ARTICLE:
^^^^^^^^^^^^^^^^

Two men are alleging Shepherd University fired them from their police officer positions over their age and over their complaints about student arrest and prosecution practices.
According to the federal lawsuit, filed last week in U.S. District Court for the Northern District of West Virginia, these practices included Shepherdstown’s mayor allegedly “regularly interceding” in investigations of students, particularly athletes, and the university arranging with a local magistrate to place students charged with misdemeanors on an “extrajudicial disciplinary procedure.”
Donald Buracker and Jay Longerbeam, who say Shepherd fired them in May, are asking a judge to force Shepherd to pay them monetary damages for, among other things, lost wages and the loss of all their retirement benefits. They’re also asking the judge to consider forcing the university to rehire them.
The suit is only against the university, not the mayor or magistrate, and it doesn’t currently name those individuals.
Christian Riddell, the Martinsburg-based attorney representing the former officers, said the mayor referenced is current Mayor Jim Auxer and the magistrate is current Jefferson County Magistrate Gail Boober.

^^^^^^^^^^^^^^^^

RECORDS PROVIDED:
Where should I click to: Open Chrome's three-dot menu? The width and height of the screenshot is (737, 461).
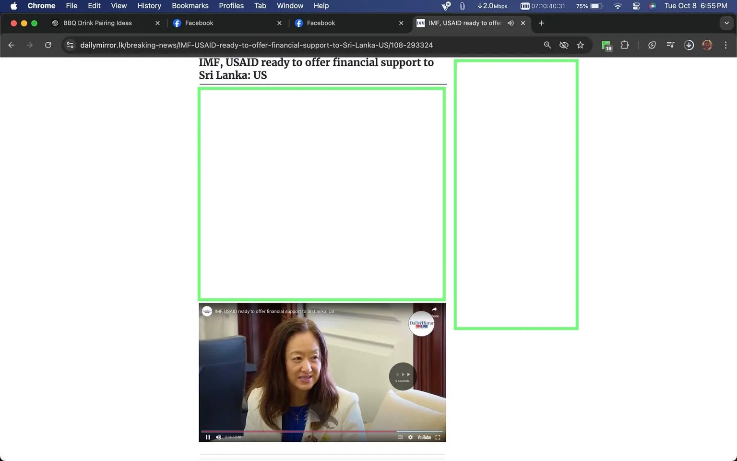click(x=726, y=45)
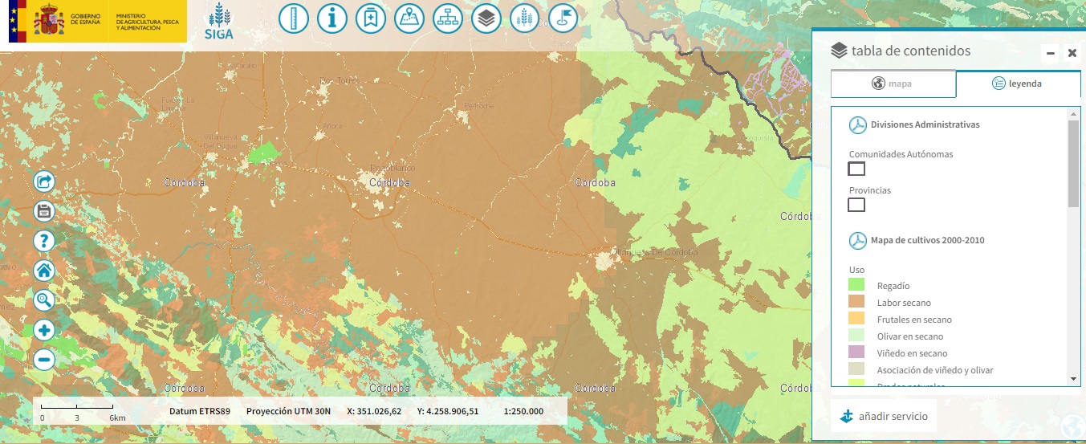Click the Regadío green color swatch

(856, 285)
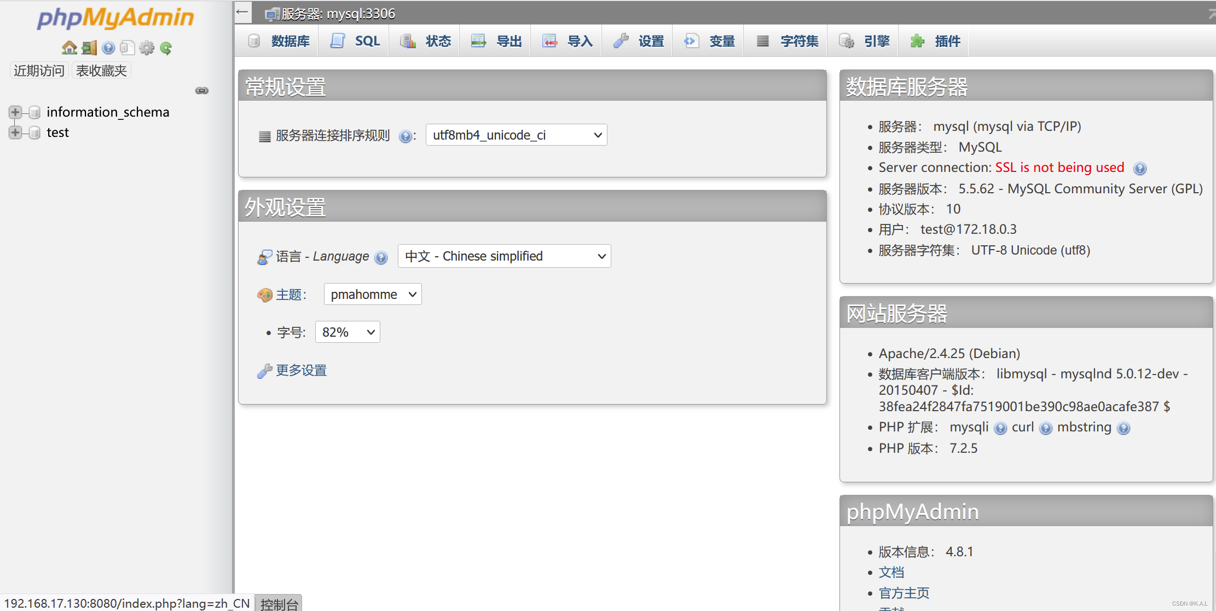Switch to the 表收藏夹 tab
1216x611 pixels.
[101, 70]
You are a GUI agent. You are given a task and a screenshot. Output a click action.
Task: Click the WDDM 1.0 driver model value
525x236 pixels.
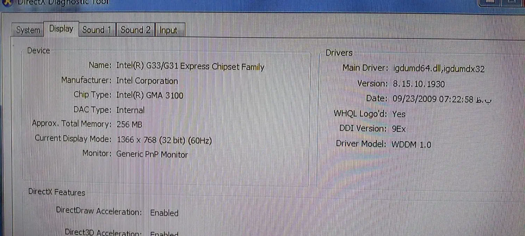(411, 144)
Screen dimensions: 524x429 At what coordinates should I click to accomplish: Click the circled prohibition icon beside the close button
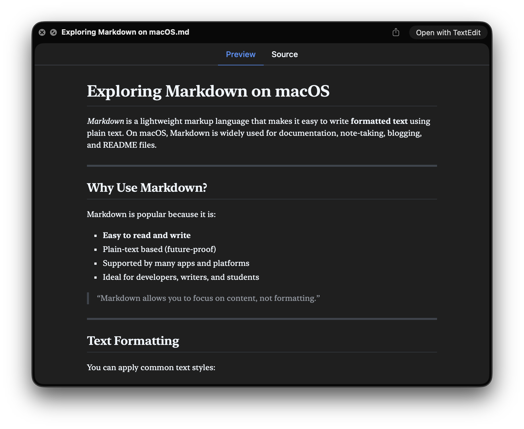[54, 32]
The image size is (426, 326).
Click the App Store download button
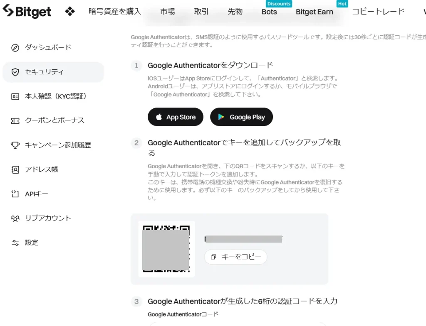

^^^^^^^^^^^^^^^^

PROBLEMS TO WORK ON:
**a)** In the article about the Shepherd University lawsuit, in which court was the federal suit filed?
**b)** Please rewrite the paragraph of the article about the Shepherd University lawsuit that begins "Donald Buracker and Jay Longerbeam" more briefly, keeping its main facts.
**c)** Carry the article about the Shepherd University lawsuit forward from its last sentence.

THE RESULTS:
**a)** The U.S. District Court for the Northern District of West Virginia.

**b)** Donald Buracker and Jay Longerbeam say Shepherd fired them in May. They want the university to pay damages, including for lost wages and lost retirement benefits, and they ask the judge to consider ordering their rehiring.

**c)**
“The University fully disputes the claims made in the civil lawsuit recently filed,” Shepherd General Counsel Alan Perdue wrote in an email. “The University has operated with integrity and earnestness to uphold the interests of our students and of the people of West Virginia. Our specific responses, to clarify the real facts in the matters cited in the civil complaint, will necessarily be made in the course of the litigation, and not in the news media.”
Boober said “I can’t comment on any pending litigation.”
Auxer didn’t return an email Monday, and his office was closed that day for Columbus Day.
Riddell, the former officers’ attorney, said he’s not aware of any legal standard for when an officer must make an arrest. He said he isn’t alleging that the Shepherd campus police department’s practices, when it came to not ticketing or arresting students, were illegal.
But he said “it amounts to Shepherd University students, particularity athletes, operating with impunity on their campus, doing whatever they wanted, and when a police officer tries to put their foot down, put a stop to illegal behavior, they get fired.”
“They wanted to enforce the law and Shepherd University didn’t want them to,” Riddell said.
He said the former officers’ complaints about student-prosecution practices were generally made to the police chief and university administrators.
Buracker also alleges in the suit that he was retaliated against after winning a grievance against the university in 2018. That victory had forced the school to promote him from a part-time to a full-time officer, Buracker says.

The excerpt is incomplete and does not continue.